Работать он умел. Более того,  научился воспринимать тренировку, как вещь самодостаточную, а не прелюдию к игре, которой не будет, научился выкладываться в гулкой тишине тренировочных будней всем своими нерастраченным игроцким желанием. Ловить свои радости, когда  в конце тренировки привычно стучит в висках и ноет колено, а тебе хорошо, и парни  опять просят задержаться: поспорили на пенальти или кто положит больше с линии штрафной.

Он стал пожарным в городе несгораемых зданий, часовым заброшенного поста, персонажем ненаписанной пьесы. «Жестче», орет тренер на двухсторонке, и в тебя  врезается вчерашний дублер, пыхтящий за шанс, которого у тебя не предвидится. И ты лежишь, хватая ртом воздух, и кто-то хлопает тебя по плечу, «все в порядке»? а ты все лежишь, ощущая себя не слишком новой деталью, которую слесарь-ремонтник носит с собой «так, на всякий случай».

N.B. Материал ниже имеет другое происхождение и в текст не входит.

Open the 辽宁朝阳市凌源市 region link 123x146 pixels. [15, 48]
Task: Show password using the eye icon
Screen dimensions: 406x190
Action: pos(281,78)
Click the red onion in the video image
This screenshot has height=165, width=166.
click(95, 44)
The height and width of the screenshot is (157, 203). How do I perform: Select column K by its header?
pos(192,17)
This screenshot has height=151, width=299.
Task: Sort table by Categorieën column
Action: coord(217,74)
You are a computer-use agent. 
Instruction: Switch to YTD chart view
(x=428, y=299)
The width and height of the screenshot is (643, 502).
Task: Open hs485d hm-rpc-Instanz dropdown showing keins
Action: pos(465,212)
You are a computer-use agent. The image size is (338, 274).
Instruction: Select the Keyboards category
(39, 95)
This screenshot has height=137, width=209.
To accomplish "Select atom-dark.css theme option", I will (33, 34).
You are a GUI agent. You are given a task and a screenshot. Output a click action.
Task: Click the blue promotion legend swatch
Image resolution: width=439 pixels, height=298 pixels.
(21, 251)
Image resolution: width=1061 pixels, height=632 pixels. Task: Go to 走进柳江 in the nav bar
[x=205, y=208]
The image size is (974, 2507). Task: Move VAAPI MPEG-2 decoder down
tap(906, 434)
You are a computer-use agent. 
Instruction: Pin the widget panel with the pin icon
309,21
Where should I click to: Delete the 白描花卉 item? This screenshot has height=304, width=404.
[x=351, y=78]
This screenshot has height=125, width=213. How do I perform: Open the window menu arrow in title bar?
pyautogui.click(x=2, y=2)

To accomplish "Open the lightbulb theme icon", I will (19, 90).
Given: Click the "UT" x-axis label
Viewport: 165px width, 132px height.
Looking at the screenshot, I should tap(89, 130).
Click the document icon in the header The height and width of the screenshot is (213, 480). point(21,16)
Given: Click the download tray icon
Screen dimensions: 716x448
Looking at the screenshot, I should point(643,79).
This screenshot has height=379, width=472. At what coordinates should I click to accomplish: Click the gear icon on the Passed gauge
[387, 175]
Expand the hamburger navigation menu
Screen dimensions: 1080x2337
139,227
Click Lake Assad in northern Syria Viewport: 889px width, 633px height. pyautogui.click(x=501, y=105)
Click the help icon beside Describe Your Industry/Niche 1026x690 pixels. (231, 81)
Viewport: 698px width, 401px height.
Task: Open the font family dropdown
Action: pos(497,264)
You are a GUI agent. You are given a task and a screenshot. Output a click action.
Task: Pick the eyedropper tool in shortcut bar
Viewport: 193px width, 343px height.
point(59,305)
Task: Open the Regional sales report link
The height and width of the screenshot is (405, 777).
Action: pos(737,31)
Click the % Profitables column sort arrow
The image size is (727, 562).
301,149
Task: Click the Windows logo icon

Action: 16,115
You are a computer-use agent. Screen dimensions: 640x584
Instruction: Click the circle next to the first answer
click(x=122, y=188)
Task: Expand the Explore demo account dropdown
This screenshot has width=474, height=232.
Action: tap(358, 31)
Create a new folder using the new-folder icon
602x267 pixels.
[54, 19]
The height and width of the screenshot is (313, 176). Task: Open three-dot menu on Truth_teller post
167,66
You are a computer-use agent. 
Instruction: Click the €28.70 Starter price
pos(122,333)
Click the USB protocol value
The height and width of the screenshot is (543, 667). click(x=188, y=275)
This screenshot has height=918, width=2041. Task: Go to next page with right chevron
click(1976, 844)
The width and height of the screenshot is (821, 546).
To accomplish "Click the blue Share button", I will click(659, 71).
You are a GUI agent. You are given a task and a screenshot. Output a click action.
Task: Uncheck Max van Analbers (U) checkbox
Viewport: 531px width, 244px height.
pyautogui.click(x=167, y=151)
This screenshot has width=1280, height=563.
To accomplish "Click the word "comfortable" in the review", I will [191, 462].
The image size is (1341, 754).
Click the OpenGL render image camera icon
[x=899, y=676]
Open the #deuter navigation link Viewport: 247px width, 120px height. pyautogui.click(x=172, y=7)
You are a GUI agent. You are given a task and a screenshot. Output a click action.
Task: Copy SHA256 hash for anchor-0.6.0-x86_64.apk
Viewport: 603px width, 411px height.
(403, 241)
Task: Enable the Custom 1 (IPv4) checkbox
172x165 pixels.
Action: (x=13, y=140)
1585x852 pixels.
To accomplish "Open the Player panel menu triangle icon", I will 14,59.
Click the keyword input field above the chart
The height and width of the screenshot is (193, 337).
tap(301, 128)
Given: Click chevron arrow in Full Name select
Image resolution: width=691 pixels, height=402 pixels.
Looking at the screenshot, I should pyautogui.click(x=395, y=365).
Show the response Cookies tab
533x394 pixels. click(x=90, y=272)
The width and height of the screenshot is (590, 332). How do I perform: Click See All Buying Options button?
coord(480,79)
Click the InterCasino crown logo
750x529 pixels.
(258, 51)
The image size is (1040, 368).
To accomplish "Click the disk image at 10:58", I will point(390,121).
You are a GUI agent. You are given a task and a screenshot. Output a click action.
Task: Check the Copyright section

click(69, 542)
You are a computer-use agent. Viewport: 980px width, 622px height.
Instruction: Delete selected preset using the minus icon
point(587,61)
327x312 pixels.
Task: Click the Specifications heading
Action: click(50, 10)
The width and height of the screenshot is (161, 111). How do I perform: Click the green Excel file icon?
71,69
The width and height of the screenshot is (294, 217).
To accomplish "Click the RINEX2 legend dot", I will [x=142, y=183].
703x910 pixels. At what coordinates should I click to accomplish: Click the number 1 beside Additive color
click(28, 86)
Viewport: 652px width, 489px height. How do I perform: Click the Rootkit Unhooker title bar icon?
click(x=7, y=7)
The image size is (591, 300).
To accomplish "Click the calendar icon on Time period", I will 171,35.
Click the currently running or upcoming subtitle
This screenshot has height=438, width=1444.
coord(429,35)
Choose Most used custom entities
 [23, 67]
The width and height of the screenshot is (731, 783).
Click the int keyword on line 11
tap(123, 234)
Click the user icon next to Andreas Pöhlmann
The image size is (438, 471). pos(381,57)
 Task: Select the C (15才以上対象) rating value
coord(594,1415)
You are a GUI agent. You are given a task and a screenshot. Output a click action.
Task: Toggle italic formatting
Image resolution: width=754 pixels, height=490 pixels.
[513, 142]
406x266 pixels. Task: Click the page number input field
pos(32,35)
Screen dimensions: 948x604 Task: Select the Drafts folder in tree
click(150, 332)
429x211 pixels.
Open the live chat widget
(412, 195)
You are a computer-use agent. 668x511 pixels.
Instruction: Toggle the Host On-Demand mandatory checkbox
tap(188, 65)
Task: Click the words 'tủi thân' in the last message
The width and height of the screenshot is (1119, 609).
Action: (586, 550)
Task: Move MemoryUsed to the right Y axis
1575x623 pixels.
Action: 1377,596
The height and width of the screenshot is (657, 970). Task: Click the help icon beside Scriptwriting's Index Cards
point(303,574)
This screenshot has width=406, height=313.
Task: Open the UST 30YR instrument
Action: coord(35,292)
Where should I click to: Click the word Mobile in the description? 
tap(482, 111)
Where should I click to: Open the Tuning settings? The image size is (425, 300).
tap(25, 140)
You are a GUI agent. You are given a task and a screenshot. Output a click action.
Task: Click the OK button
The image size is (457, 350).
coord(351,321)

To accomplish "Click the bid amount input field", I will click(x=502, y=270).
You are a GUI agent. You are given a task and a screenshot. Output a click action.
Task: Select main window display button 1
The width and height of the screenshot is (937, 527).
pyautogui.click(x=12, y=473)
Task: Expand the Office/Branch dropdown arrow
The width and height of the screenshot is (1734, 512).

У него не брали  интервью, не узнавали в метро, даже комментаторы порой забывали его при читке протокола.  В «Граните» он был незаметен как матрос на зебре. Менялись тренеры, иные не успевали запомнить в лицо  и по имени, называя то Лешой,  то  Сашей. Жена перестала спрашивать про работу, сын  уже не хвастался, что его папа вратарь самого «Гранита». Он играл в «предбаннике»  Кубка России, в «товарняках» на предсезонке,  а в чемпионате сыграл ровно один раз  –  в последнем матче сезона, когда основа уже праздновала золото.

Через два года  решил уйти, но отговорили, дали новый контракт, «верим в тебя, ты часть нашей банды».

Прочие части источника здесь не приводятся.